Но в следующем вагоне нам в буденовку уже посыпался обложной медный дождь. То же самое было еще в двух вагонах. Но далее началось нечто странное. Едва мы с Серегой образовались в начале вагона, как все стали улыбаться, переглядываться и хихикать. Кроме того, они еще и шушукались, кивая на нас и даже показывая пальцами. И никто ничего не кинул нам в буденовку.

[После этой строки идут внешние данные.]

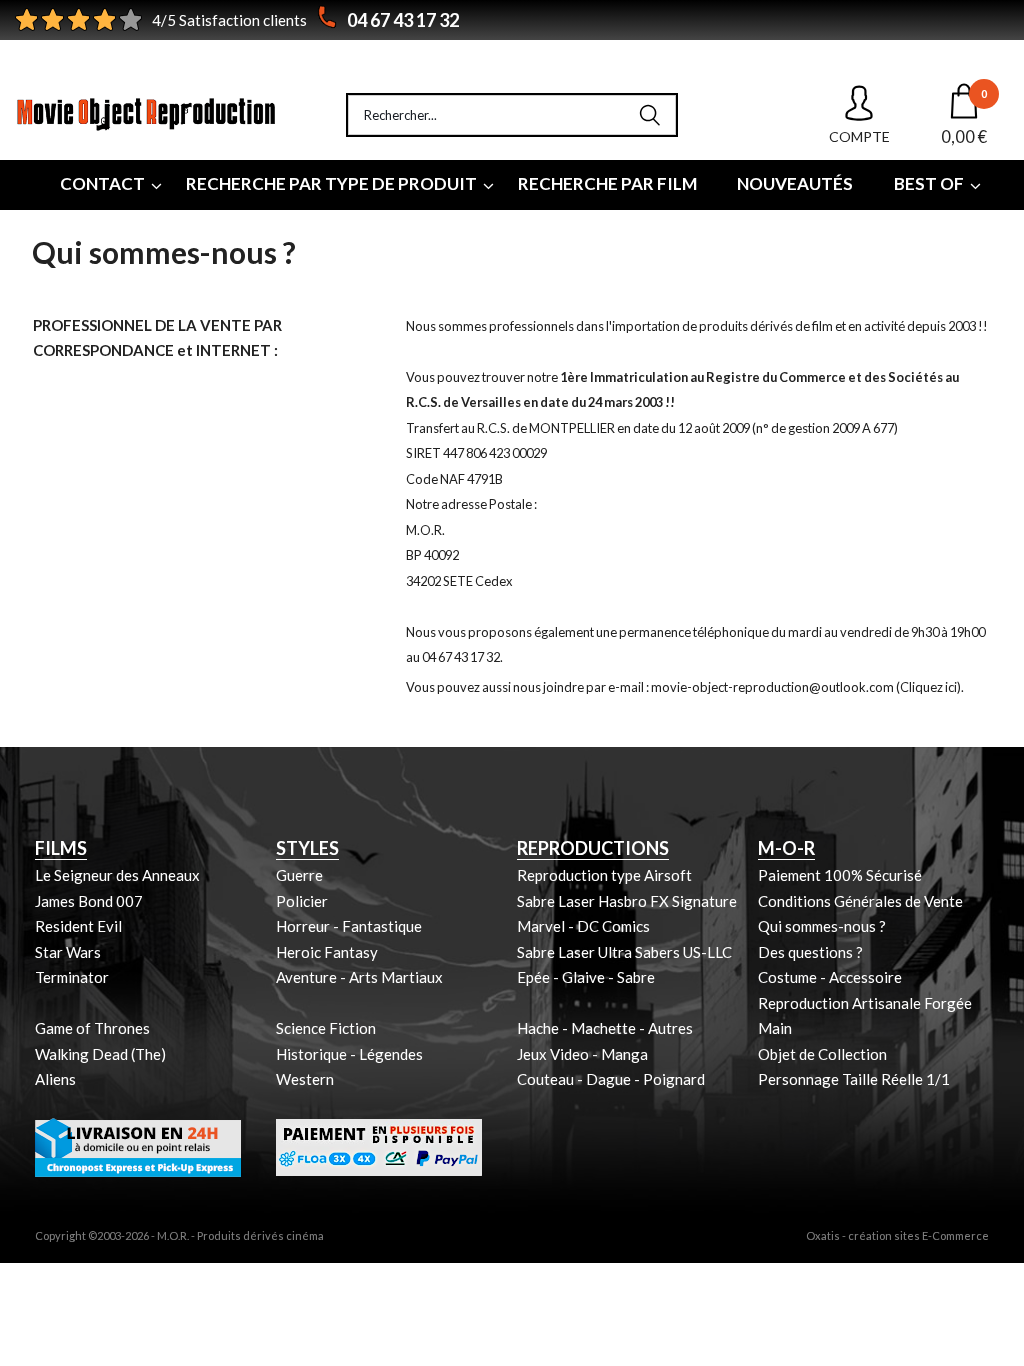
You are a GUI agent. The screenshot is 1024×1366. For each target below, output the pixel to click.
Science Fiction (326, 1028)
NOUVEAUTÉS (795, 183)
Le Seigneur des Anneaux (117, 875)
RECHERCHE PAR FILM (607, 183)
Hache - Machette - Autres (605, 1028)
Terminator (72, 977)
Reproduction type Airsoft (604, 875)
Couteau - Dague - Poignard (611, 1079)
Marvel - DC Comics (583, 926)
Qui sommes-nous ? (822, 926)
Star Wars (68, 952)
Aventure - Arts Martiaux (359, 977)
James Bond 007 (89, 901)
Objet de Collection (822, 1054)
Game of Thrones (92, 1028)
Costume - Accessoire (830, 977)
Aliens (55, 1079)
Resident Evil (78, 926)
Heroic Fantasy (327, 952)
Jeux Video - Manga (582, 1054)
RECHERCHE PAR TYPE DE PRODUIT (331, 183)
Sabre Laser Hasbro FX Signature (627, 901)
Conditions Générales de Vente (860, 901)
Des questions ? (810, 952)
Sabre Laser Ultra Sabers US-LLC (624, 952)
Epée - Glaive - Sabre (586, 977)
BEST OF (929, 183)
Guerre (299, 875)
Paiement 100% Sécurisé (840, 875)
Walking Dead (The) (100, 1054)
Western (305, 1079)
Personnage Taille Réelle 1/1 (854, 1079)
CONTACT (102, 183)
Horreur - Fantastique (349, 926)
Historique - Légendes (349, 1054)
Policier (302, 901)
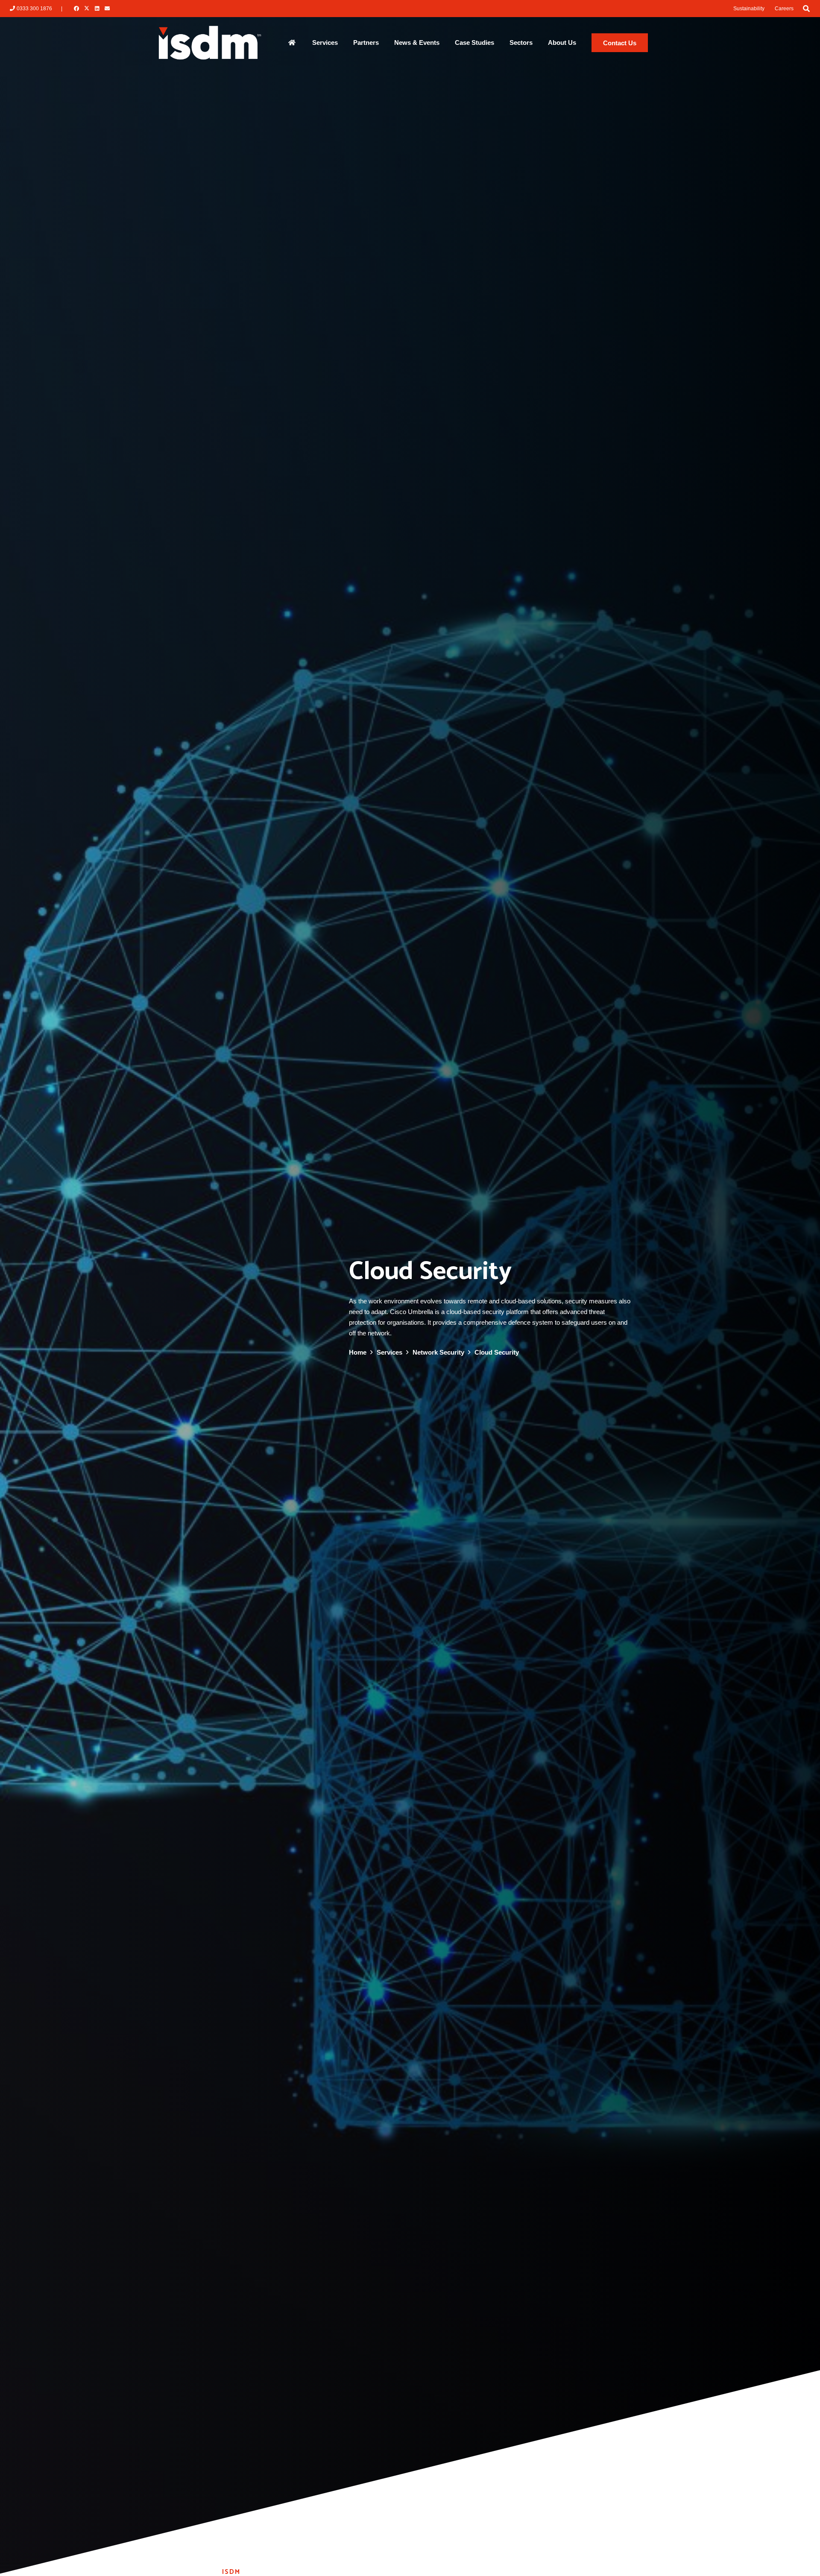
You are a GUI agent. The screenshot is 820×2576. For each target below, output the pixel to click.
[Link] (292, 42)
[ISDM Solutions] (210, 42)
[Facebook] (76, 8)
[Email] (107, 8)
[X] (87, 8)
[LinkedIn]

Пройдя вагон, мы посовещались в тамбуре. Серега сказал:

– Яша, ты не находишь, что все это как-то противоестественно. Получается, что в данном вагоне едет совсем другой пипл, не тот, что в предыдущих.

Я сказал:

– Серега, я вот что думаю. Пока мы шли по предыдущему вагону, поезд подходил к какой-то станции, а когда мы курили в тамбуре Беломор, чтобы передохнуть перед следующим вагоном, поезд на ней стоял. Могло ли что-то такое произойти на этой станции, что так изменило психологию сидящего в поезде пипла?

Серега сказал:

– Нет, ничего такого не могло произойти. Возможно, объяснение кроется в каком-то особом свойстве самого этого вагона. И, кажется, я понимаю. Как ты думаешь, чем вагоны электрички отличаются друг от друга?

Я сказал:

– Одни вагоны моторные, другие холостые. Больше – ничем.

Серега сказал:

– Правильно. И пипл, который едет в моторных и холостых вагонах, тоже разный. Умный, хитрый пипл никогда не сядет в моторный вагон, потому что он, прежде всего, заботится о своем комфорте, хочет, чтобы ему не жужжало и его не трясло. А такой пипл одновременно еще и жадный. Вот почему он и не стал нам ничего кидать в буденовку, а стал смеяться, шушукаться и показывать пальцем.

Я сказал:

– Не получается. Мы прошли три хороших вагона, где нам исправно кидали в буденовку, а перестали кидать только в четвертом, плохом вагоне. Не может быть так, чтобы три вагона подряд были моторные, а один – холостой. Все должно быть наоборот.

Серега сказал:

– Эврика, Яша. Я всё понял. Всё дело в направлении. Скорее всего, произошло следующее. Пока мы отдыхали в тамбуре и курили наш Беломор, мы просто забыли, в какую сторону шли. И снова вернулись в тот же самый вагон, в котором только что были. А пипл, сидевший там, уже отдал нам все деньги, которые намеревался кому-либо отдать. И для него это выглядело так. Сначала с одного конца вагона появляется человек, ведущий под уздцы дебила и дауна с нервным тиком. Потом тот же самый человек, с тем же самым дебилом и дауном в руке появляется с другого конца вагона. Вот почему весь пипл шушукался, переглядывался, и ничего нам не положил в буденовку.

Я сказал:

– Это здравое рассуждение, но неправильное. Дело в том, что я хорошо помню, что мы с самого начала шли по ходу поезда, и теперь в том же направлении идем.

Серега сказал:

– А мог наш поезд пойти на этой станции в другую сторону? Так, например, часто бывает в Молдавии: поезд заходит в какой-то городок, а потом выходит из него, следуя наоборот.

Я сказал:

– И так тоже не может быть, потому что это никакая не Молдавия, а Украина, и трасса эта нам хорошо известна. Нет на этой трассе таких тупиков.

Поняв, что этой проблемы нам не решить, мы продолжили свой путь. Каково же было наше удивление, когда и в новом вагоне все как один пассажиры стали хихикать, переглядываться, тыкать в нас пальцами и ничего не класть нам в буденовку.